Your PHP website - how to factor and refactor to reduce growing pains
Archive - Originally posted on "The Horse's Mouth" - 2011-09-24 11:21:06 - Graham EllisAs your project grows ... what do you change? In an ideal world, you would know exactly what you were coding before you started, and write the full job to spec to last for many years. This isn't an ideal world, though. Our web site has changed over the years - we now have "version 8" (See [here] to see some older versions), and although there are elements that do not change, it's now really a different sit eto it was at the start.
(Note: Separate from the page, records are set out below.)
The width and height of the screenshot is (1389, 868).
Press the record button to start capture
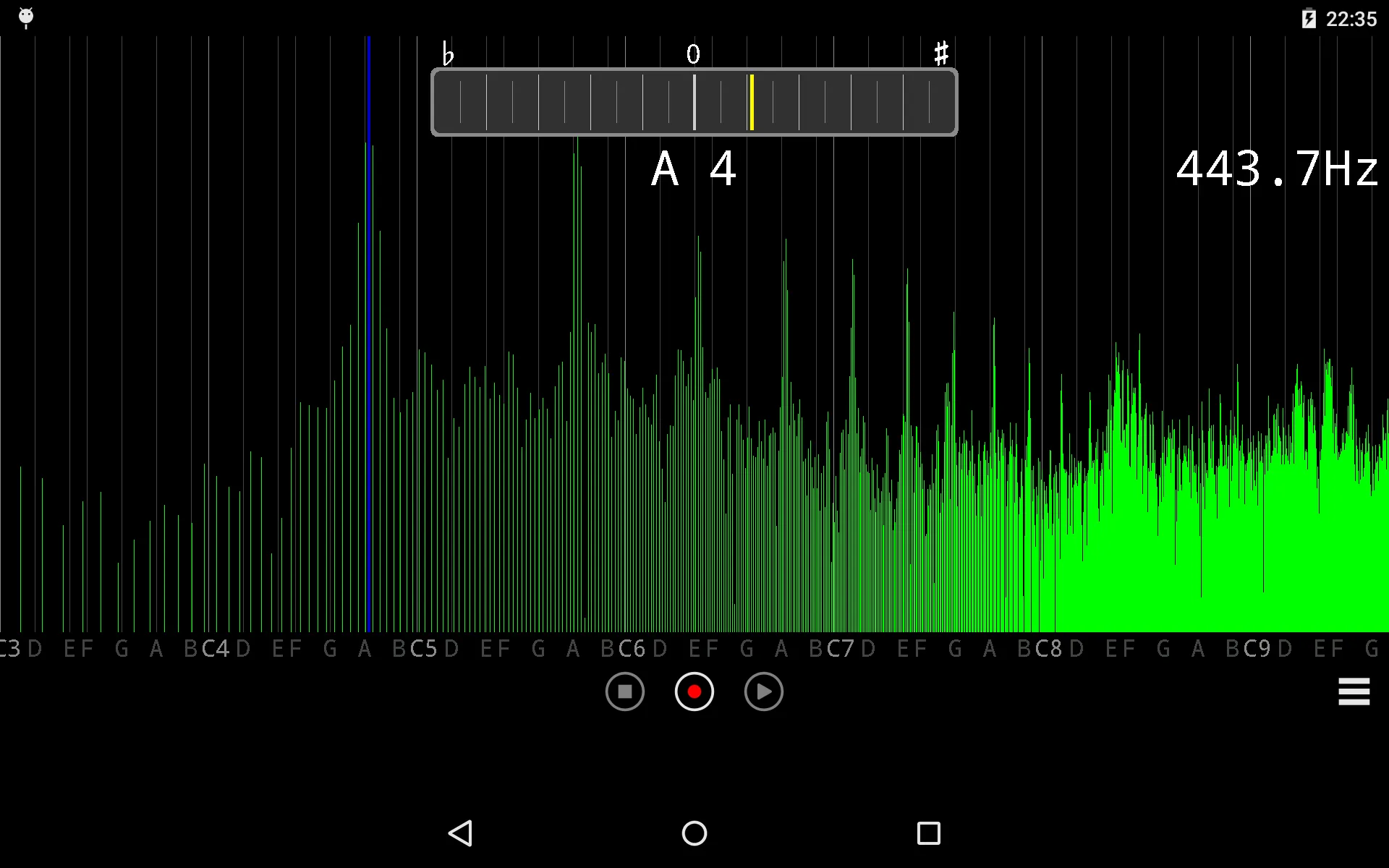694,690
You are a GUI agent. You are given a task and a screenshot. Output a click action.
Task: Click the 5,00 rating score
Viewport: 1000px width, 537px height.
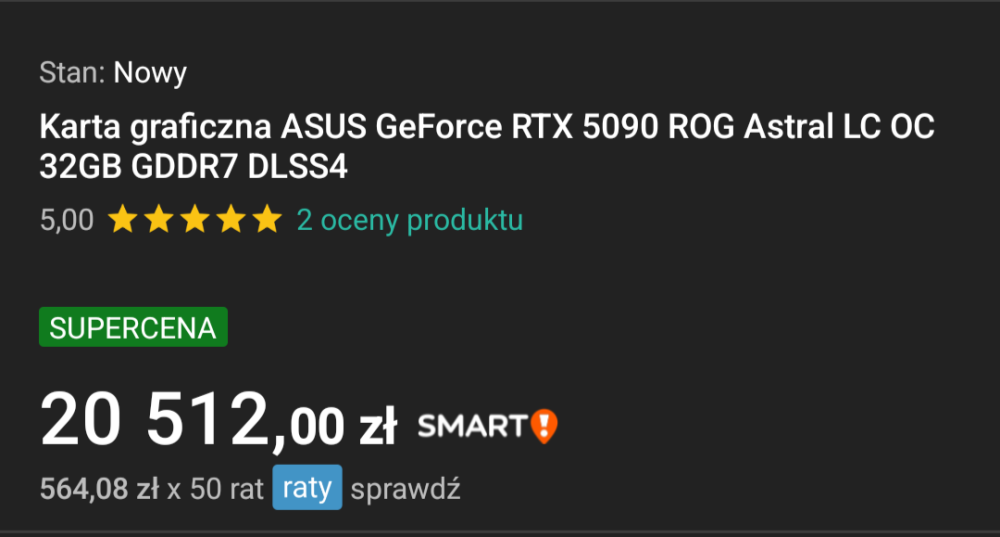click(66, 220)
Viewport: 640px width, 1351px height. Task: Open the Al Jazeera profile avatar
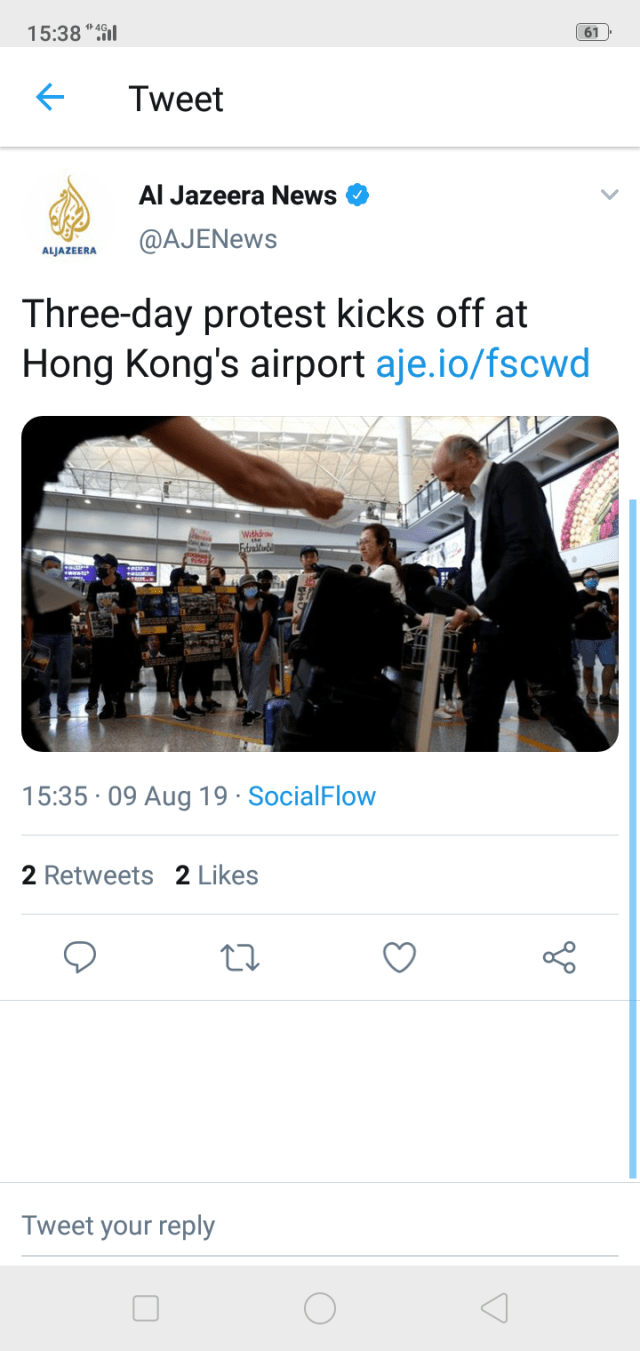pyautogui.click(x=69, y=216)
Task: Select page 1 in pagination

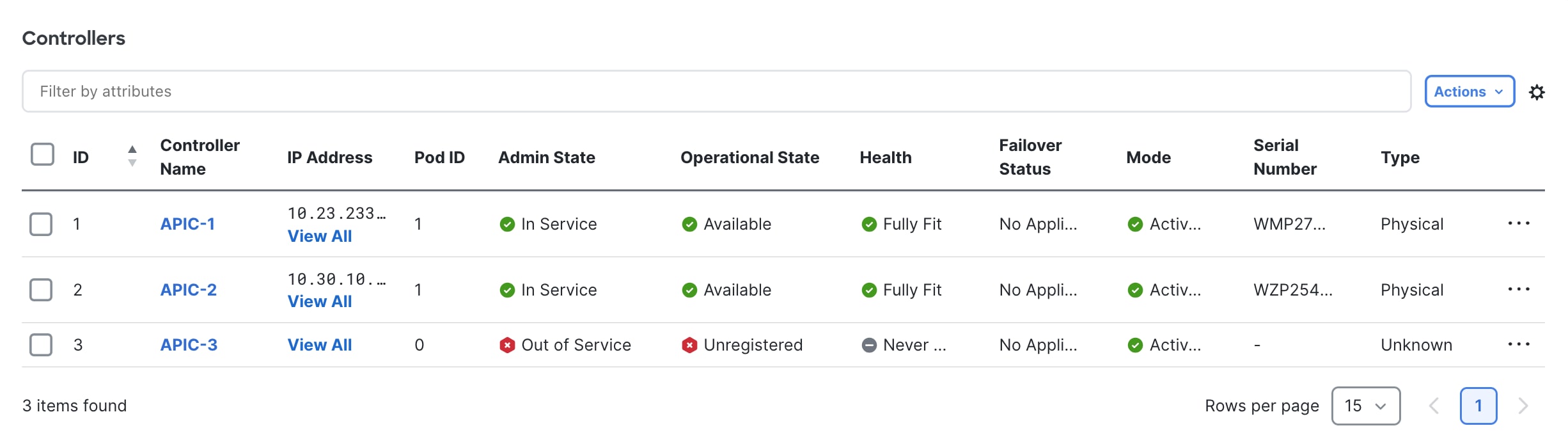Action: click(1479, 406)
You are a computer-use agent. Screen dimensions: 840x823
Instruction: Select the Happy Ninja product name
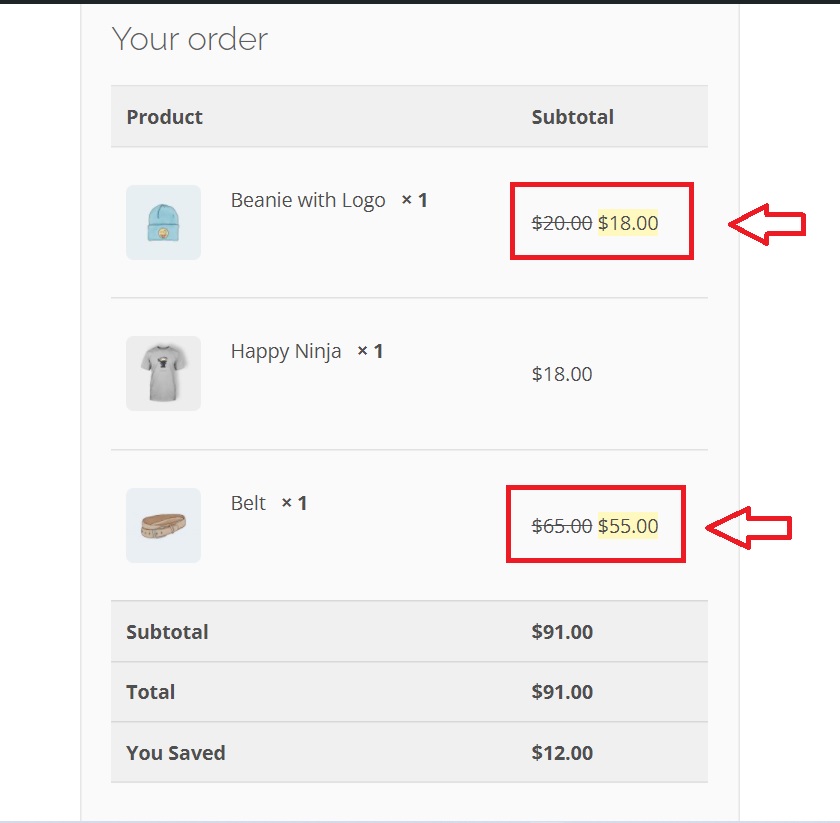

Of course, it can never be an ideal world - we simply couldn't do in 2001 what we can do in 2011. And had we waited, we would have done nothing - and we would now be planning a site that was fit to be unaltered up to 2021. So work has to be done and then updated - much of the trick is in thinking far enough ahead to reduce that updating, and coding in a way that makes your work condusive to such changes. This is great stuff to say, but you don't necesarily know all the tricks from Day 1, nor is it practical to apply them all (for some will cost you development time for later return) in the early days. And I'm also an advocate of spike solutions - writing some experimental code to see if something wil work, in the full knowledge that you'll simply learn from it and the regress and rewrite it from the strength of that knowledge. The "emailing your server" example I recently wrote - [here] - is a classic example of a spike solution; the proof of concept and exploration of initial alorithms is good, but it now needs to take on consideration of other MIME types, pick up attachment names and have a good layer of security added to it to stop people sending me emails that
So - what SHOULD you be looking at and considering as your project grows?
Refactoring to Objects
Separating out the code that relates to particular data types, so that it can have its own test harness, so that it can be re-used across multiple related programs, so that you can deal with multiple instances easily, so that calls to your data type can easily be sanitised at the caller interface (API), and so that you can have a whole series of similar types of data (e.g. bank accounts, stocks, bonds, futures ...) based on a common set of logic, with separate classes defining what changes in each case from the common logic.
Dettaching your (My)SQL

If you're using MySQL - it's excellent for most jobs - stick with it. But separate out the calls into a separate layer - change your calls to mysql_summat or mysqli_summat into calls to sql_summat and then you can write a simple intermediate wrapper so that all your MySQL calls are in one place. You then have just one (wrapper) file to deal with if you want to change your code to another broadly equivalent database. More extreme alternatives include adding in a degree of functionallity to the wrapper so that calls to it from the main code can be much more generic, limiting the number of types of different calls to aid portability, and indeed using an intermediate code level (a database abstraction library / level) such as ODBC, AdoDB, OpenDBX, DBI:: and DBIx. Systems such as Django and Rails include code to dettach the database from the application, and indeed to provide the additional validation of relationships and data intergrity that you want but doesn't always come with a database and direct calls.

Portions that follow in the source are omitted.